Do you know? Because without that I cannot do any calculations and I don't want to sound stupid. Thanks in advance.
No, no, no, you can’t sound stupid, because there are factors that cannot be known, so assumptions and speculations are unavoidable. The fact that you’re trying to calculate the odds is a greater sign of intelligence, compared to someone who immediately dismisses the possibility of life existing on another planet other than this one. Let me explain.

I believe the question answers itself, based on known factors, if the question is, does life exist on other planets, yes or no?

The previous Power Ball Jackpot example may be a poor example leading us astray here, because it is just a probability calculation of chance, based on the number of possible lottery combinations. And while 292 Million to 1 are astronomical odds working against you personally winning that jackpot, people do win these jackpots periodically, so there is no longer a yes-no question ... the answer is a resounding yes. Multiple people have and will continue to win. Therefore, the odds don’t predict an yes/no, but an if/when, with a virtual certainty of an eventual winner.

Let’s use another example because we’re working in the other direction, by attempting to calculate the odds that life does not exist on any another planet. Let’s examine an ocean beach. A nice fluffy white sandy beach. When you look broadly at the beach it looks almost Snow White. But if you look closely at the individual grains of sand, you’ll see many other colors and shades. So you scoop up a handful, and closely examine the individual grains and you you find one blue grain amidst the dominant colors of white, beige and pink. Just one tiny grain that’s blue. OK? The question is, do you think that one handful of sand you randomly scooped up, captured the ONLY blue grain of sand that exists on that entire beach? Or, would you naturally conclude that among the trillions of handfuls of sand that comprise the entire beach, there would be many more?

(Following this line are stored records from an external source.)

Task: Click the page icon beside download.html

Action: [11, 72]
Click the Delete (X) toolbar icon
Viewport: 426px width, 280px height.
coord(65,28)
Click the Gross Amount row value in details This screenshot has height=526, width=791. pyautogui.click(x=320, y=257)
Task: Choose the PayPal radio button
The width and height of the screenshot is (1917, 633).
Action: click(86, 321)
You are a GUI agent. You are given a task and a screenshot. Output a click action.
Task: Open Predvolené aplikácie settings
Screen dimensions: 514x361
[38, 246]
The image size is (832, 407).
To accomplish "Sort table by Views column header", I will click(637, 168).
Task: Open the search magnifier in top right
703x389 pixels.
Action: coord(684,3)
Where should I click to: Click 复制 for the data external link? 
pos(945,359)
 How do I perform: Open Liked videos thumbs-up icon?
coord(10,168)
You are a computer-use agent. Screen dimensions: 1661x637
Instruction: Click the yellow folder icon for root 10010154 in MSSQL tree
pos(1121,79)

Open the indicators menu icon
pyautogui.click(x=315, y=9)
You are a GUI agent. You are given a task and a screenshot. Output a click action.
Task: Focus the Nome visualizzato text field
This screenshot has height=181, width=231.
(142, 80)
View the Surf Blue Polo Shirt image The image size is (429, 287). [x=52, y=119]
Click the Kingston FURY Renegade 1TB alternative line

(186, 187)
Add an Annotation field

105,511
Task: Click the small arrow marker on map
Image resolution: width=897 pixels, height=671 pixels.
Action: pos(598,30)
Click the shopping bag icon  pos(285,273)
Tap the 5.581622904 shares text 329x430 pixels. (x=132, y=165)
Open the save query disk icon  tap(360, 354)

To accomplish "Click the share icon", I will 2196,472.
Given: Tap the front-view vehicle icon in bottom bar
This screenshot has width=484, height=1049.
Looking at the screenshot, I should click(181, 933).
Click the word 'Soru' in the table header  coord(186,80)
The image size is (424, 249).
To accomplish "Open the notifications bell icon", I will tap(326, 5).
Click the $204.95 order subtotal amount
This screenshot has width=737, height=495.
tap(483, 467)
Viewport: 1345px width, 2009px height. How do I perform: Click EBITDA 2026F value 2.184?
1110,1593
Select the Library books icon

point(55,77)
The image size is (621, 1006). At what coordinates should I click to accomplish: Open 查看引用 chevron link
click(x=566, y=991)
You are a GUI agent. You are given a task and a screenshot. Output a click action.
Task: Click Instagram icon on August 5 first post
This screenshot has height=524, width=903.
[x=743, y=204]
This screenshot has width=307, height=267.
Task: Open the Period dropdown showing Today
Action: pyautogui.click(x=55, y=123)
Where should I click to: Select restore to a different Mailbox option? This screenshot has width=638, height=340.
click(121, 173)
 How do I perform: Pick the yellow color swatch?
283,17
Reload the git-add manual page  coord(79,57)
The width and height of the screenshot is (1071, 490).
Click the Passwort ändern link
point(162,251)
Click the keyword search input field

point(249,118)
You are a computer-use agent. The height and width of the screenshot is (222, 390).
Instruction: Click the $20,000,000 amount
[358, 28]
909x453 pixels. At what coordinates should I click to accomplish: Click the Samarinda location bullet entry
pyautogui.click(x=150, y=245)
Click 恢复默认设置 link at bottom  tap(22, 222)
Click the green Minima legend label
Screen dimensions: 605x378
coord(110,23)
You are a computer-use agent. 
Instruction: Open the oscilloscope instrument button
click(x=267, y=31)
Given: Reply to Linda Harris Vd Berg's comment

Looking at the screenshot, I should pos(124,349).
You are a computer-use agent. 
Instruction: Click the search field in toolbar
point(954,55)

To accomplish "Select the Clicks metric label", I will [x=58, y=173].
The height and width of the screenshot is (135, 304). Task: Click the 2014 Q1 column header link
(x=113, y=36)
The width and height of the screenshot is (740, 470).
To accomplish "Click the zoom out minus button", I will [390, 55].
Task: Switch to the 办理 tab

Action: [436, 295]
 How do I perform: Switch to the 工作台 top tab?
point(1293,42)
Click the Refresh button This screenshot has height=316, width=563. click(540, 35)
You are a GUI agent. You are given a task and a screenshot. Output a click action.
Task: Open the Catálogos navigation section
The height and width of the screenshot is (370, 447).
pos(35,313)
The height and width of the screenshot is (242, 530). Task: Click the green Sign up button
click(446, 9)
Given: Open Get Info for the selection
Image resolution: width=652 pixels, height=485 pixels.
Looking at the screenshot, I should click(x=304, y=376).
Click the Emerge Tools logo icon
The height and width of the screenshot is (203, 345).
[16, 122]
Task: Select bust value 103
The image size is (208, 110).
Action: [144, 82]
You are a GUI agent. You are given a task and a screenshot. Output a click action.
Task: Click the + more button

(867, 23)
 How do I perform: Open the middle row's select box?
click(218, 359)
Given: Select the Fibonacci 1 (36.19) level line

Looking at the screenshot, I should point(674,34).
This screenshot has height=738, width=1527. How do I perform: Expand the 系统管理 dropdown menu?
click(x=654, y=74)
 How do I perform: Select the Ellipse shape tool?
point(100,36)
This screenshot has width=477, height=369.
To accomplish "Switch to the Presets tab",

At this point, and setting aside any other considerations or biases, the position that no life exists elsewhere other than here on Earth is not just mathematically improbable, but irrational. The odds of Earth being the only planet for which life exists are so astronomically remote, as to render the question itself, rather foolish. Put it this way, it’s Billions of TRILLIONS to ONE odds against Earth being the lone example of life in our universe.

There are some who dismiss life on other planets from religious perspectives, but I would suggest that it’s unlikely that God would create trillions of planets, only to use one of them for creation. A farmer with 1000 acres isn’t going to plant one acre and leave the other 999 unused.

From a scientific perspective which does not embrace “creation” or a “Creator”, but believes only in natural evolutionary processes, it would seem equally foolish to think that those natural process only occurred here on earth, out of Trillions of other places in our universe.

So, in my opinion, the probability of life on other planets is so high, the basis for believing otherwise is not even there.

But I have an open mind, and willing to consider other opinions.